After a heated Senate race and conflicting polls that made it nearly impossible to predict a winner, Doug Jones came out ahead, securing the coveted seat that was vacated by Jeff Sessions when he assumed the role of Attorney General. The race was filled with controversy, though it wasn’t apparent until now just how impactful the points were with voters.
The results may be a surprise to some, as Moore’s campaign was laced with controversy after accusations of sexual misconduct arose.
In the wake of the events, many notable Republicans spoke out against Moore, including Senate Majority Leader Mitch McConnell, Sen. Jeff Flake, and Mitt Romney.

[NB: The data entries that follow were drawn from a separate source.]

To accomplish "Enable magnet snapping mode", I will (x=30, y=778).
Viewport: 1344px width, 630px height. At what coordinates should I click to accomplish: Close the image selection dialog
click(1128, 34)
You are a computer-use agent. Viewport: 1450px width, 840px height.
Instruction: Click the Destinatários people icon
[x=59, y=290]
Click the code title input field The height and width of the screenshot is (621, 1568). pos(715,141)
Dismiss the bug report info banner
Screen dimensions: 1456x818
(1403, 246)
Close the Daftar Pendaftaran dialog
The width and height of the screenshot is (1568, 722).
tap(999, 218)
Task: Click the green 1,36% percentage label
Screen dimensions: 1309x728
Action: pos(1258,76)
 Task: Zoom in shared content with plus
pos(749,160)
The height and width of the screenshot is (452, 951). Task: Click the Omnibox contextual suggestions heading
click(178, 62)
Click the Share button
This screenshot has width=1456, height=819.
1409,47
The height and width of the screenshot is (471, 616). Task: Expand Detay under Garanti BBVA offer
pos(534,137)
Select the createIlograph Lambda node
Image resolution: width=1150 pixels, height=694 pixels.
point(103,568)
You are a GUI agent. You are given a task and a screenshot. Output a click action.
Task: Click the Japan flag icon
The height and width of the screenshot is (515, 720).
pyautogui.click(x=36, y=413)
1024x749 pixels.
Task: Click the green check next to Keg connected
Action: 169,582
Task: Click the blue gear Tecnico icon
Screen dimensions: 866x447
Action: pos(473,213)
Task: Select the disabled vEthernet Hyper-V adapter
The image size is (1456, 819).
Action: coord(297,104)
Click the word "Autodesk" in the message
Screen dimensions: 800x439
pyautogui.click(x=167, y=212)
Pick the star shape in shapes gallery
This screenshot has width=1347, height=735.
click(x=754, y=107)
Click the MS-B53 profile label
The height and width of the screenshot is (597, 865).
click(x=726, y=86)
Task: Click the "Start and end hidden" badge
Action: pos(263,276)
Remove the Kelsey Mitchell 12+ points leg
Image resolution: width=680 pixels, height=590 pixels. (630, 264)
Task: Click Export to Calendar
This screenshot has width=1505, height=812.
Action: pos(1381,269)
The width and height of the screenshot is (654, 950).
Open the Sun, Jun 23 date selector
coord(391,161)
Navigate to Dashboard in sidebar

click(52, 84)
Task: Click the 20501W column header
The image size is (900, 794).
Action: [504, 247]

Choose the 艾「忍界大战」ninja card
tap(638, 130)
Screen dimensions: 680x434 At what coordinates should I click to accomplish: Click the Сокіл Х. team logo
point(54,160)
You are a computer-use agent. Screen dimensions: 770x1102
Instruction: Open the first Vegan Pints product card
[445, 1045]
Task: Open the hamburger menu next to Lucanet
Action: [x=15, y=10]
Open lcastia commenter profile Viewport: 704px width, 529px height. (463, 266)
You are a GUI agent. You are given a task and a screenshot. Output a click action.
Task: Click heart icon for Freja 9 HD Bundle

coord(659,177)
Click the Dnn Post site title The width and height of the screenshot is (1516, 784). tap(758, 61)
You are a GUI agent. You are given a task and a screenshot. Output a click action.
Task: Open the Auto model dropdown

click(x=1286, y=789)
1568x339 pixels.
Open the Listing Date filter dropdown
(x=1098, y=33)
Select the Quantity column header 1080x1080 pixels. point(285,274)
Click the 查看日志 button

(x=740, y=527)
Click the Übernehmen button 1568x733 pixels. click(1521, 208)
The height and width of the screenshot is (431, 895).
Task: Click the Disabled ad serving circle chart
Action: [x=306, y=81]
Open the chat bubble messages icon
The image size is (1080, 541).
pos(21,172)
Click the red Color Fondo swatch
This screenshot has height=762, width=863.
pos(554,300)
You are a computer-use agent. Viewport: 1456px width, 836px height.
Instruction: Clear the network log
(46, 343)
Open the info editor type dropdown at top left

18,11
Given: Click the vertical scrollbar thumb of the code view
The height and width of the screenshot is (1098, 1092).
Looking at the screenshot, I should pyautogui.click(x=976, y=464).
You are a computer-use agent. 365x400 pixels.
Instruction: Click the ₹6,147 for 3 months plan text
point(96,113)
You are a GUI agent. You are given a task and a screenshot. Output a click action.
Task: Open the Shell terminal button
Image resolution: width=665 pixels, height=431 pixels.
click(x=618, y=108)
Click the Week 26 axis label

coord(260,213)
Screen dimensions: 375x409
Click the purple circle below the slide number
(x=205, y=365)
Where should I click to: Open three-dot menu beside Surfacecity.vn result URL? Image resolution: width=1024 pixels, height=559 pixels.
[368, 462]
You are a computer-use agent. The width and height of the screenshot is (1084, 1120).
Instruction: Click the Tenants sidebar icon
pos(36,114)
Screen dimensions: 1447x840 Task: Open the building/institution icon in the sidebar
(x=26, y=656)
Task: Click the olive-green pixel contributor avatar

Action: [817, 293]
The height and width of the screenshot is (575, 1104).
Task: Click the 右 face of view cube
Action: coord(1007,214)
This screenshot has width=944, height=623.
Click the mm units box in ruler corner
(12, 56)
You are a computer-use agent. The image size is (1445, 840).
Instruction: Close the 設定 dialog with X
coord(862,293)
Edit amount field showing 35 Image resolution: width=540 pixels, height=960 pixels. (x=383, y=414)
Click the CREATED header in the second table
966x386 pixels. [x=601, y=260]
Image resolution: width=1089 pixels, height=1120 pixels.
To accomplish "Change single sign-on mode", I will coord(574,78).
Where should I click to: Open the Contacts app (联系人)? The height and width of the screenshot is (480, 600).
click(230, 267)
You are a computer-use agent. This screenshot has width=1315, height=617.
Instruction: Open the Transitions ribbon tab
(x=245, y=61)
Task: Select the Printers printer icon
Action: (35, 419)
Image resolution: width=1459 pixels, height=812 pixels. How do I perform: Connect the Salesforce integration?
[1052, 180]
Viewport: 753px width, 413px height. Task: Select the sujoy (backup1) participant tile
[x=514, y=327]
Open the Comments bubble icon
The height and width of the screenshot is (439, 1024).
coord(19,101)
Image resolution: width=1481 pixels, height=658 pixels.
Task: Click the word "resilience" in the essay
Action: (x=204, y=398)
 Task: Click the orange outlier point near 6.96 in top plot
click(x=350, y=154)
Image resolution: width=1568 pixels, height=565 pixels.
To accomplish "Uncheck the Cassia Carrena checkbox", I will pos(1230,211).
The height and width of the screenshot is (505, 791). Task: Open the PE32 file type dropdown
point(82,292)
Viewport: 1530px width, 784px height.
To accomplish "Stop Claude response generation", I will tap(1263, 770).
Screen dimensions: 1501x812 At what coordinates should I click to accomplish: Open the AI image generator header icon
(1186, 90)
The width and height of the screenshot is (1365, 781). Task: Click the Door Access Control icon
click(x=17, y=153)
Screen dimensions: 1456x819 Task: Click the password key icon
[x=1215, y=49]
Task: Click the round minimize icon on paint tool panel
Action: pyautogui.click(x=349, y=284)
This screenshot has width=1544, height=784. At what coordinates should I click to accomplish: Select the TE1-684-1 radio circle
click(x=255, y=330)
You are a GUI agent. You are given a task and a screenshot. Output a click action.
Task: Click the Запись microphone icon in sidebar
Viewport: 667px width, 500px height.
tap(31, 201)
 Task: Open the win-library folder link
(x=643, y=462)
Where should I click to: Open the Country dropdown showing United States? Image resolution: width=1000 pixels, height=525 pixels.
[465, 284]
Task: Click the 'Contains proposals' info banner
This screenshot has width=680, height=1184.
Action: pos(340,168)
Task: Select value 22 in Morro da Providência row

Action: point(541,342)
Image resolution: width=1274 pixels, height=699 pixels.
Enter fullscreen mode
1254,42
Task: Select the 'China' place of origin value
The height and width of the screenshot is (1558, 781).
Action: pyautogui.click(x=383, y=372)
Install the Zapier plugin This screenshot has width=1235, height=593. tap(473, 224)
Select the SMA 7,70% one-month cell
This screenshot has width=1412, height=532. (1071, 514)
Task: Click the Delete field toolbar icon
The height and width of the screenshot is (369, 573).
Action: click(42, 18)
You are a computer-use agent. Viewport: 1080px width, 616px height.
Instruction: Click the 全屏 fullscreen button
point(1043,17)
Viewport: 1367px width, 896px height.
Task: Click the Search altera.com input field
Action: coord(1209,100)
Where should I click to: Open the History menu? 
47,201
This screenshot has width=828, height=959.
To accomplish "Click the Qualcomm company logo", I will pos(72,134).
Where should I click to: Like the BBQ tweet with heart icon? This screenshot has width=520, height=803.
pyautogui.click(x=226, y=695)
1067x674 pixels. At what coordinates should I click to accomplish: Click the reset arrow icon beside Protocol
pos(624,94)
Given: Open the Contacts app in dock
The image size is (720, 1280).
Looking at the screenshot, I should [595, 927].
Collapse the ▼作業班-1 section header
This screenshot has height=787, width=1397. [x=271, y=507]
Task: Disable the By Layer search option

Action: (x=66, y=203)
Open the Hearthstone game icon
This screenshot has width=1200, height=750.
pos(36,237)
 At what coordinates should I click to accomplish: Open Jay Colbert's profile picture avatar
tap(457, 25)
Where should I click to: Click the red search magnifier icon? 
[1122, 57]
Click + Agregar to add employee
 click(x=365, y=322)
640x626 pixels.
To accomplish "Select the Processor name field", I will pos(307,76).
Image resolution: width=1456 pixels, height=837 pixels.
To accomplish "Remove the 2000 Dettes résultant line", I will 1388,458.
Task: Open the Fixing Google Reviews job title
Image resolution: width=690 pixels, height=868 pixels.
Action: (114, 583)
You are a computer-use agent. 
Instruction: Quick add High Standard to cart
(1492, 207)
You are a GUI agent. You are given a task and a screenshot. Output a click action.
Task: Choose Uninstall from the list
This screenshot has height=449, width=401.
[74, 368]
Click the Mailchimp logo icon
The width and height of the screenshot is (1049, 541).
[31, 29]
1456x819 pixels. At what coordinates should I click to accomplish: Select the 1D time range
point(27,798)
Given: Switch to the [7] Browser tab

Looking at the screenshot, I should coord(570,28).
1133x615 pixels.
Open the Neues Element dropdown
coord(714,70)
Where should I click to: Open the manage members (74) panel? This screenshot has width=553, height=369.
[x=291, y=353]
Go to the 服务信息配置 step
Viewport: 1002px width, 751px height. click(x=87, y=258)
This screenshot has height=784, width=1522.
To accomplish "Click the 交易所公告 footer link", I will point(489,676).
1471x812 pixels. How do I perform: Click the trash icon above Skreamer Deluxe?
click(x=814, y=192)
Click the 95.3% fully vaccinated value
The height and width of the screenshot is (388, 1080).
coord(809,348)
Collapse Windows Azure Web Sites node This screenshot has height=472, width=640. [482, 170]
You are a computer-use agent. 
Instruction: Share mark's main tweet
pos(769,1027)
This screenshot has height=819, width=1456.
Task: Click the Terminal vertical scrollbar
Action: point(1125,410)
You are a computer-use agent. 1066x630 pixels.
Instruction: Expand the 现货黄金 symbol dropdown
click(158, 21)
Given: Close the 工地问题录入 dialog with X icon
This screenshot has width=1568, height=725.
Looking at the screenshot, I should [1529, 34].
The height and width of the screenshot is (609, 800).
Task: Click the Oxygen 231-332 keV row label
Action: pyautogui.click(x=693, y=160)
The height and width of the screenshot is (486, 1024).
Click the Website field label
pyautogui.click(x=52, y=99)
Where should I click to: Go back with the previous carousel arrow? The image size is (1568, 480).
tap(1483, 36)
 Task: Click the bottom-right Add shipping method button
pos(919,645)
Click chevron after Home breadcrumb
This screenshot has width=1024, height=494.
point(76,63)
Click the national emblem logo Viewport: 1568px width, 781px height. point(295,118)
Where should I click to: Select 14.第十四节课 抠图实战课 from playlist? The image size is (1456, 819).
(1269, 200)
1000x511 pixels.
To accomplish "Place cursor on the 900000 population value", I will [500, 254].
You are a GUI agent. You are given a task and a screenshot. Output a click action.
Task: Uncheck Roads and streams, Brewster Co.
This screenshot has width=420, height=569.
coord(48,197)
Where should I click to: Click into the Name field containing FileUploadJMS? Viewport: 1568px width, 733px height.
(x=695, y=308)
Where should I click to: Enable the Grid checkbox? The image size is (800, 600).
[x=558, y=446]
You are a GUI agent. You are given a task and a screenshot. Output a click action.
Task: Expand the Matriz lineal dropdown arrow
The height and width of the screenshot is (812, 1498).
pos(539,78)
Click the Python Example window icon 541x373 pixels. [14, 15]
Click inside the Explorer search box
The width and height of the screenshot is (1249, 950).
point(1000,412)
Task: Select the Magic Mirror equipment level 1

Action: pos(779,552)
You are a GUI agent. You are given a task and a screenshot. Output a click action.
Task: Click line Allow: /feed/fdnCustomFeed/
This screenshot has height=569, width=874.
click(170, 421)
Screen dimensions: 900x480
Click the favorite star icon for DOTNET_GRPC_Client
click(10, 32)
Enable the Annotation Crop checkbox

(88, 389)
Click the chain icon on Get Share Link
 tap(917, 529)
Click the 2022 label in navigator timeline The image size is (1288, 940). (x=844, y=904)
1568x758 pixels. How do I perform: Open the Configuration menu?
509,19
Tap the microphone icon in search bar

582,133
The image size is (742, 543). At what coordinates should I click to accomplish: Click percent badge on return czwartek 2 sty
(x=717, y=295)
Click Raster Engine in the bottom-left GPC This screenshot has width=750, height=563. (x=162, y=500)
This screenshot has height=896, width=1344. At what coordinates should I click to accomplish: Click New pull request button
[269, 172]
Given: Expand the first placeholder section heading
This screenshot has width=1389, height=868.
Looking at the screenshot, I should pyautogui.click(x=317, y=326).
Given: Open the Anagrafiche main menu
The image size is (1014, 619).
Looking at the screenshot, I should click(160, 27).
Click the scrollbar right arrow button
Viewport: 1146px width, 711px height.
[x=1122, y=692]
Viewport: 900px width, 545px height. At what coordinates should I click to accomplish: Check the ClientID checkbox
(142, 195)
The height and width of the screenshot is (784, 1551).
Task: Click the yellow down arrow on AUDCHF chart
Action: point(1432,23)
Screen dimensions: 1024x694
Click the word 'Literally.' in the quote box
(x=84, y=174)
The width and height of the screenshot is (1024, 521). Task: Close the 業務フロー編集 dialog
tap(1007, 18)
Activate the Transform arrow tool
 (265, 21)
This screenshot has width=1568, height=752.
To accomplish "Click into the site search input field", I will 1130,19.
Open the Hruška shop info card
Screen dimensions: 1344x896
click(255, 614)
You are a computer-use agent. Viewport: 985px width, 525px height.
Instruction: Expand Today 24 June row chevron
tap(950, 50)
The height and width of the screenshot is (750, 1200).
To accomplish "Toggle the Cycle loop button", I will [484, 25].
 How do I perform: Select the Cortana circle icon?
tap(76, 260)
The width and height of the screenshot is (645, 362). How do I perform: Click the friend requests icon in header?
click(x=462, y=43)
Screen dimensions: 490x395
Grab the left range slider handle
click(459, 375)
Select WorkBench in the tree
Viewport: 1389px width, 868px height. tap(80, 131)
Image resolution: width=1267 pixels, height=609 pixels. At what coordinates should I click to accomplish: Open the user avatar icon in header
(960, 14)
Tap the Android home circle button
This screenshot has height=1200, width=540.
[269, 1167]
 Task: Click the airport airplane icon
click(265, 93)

President Donald Trump decided to align himself with Moore, encouraging Alabama voters to choose him over Democrat Jones, stating in an election day tweet, “The people of Alabama will do the right thing. Doug Jones is Pro-Abortion, weak on Crime, Military and Illegal Immigration, Bad for Gun Owners and Veterans and against the WALL. Jones is a Pelosi/Schumer Puppet. Roy Moore will always vote with us. VOTE ROY MOORE!”
Roy Moore was nominated to run for the Senate seat vacated by Attorney General Jeff Sessions. The Republican has long been a divisive figure for his politics, though he was soon confronted with a new challenge when a woman accused Moore of sexual misconduct with her when she was just 14-years-old.
“Leigh Corfman says she was 14 years old when an older man approached her outside a courtroom in Etowah County, Ala,” the Washington Post writes. “She was sitting on a wooden bench with her mother, they both recall, when the man introduced himself as Roy Moore.”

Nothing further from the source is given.